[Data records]
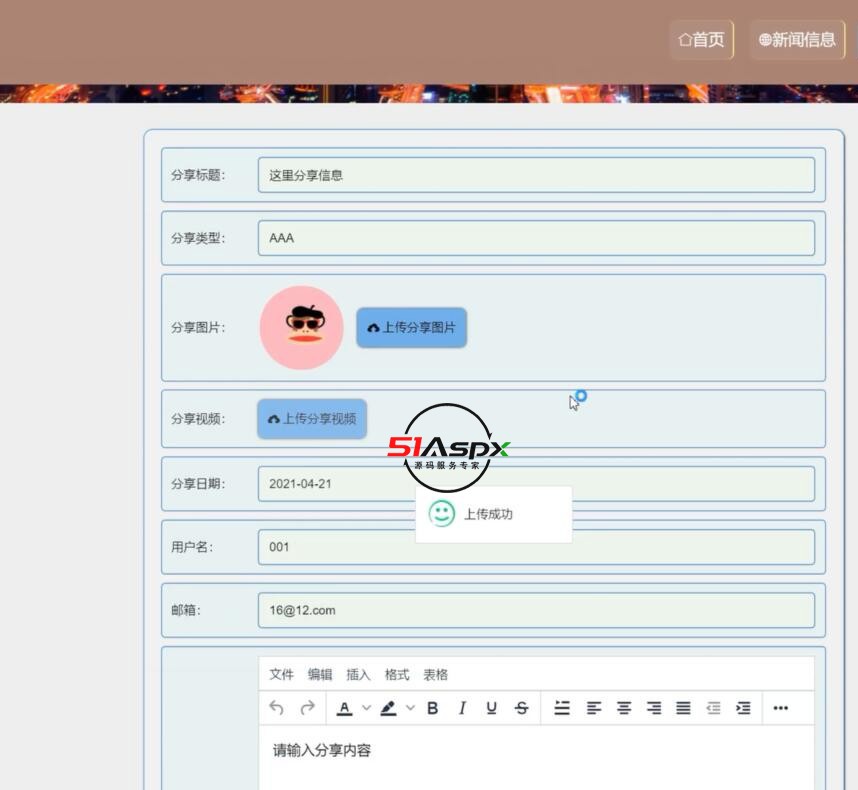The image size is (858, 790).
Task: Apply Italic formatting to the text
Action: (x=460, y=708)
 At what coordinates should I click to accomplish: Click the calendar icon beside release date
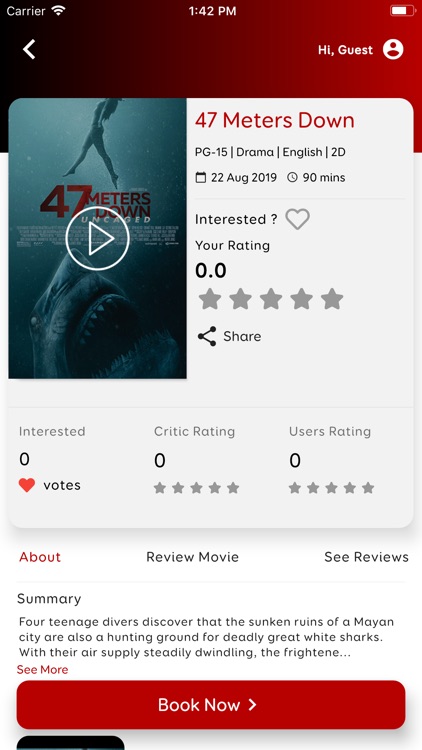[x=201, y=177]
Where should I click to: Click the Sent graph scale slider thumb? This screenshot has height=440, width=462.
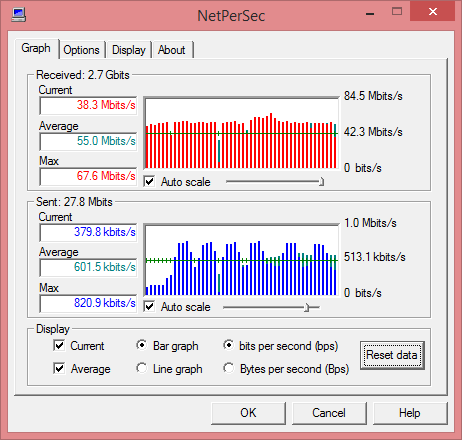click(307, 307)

▸ **Task to complete**
Write the lines from the one with "At what coordinates" through the last line of the entries out again exactly, both ends included, and skip the pictures.

▸ **Task result**
 At what coordinates should I click to accomplish: Click the calendar icon beside release date
[x=201, y=177]
Where should I click to: Click the Sent graph scale slider thumb? This screenshot has height=440, width=462.
click(307, 307)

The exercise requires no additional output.